(Text and element pointing records)
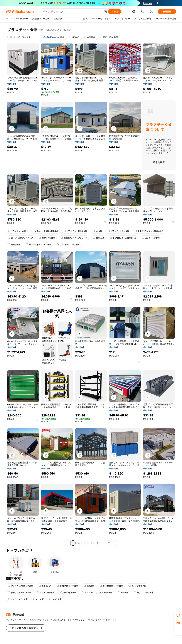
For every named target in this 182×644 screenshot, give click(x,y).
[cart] (143, 12)
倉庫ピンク (45, 586)
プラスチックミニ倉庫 (118, 231)
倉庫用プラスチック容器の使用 (149, 231)
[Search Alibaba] (72, 12)
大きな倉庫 (55, 599)
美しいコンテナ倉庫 (144, 592)
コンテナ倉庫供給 (137, 586)
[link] (178, 615)
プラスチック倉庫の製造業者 (45, 231)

#### Short exercise
Please select each line from the rows above that contains the word "this", and copy those lines.

#### Full output
For every named target in this 182×644 screenshot, give click(x,y).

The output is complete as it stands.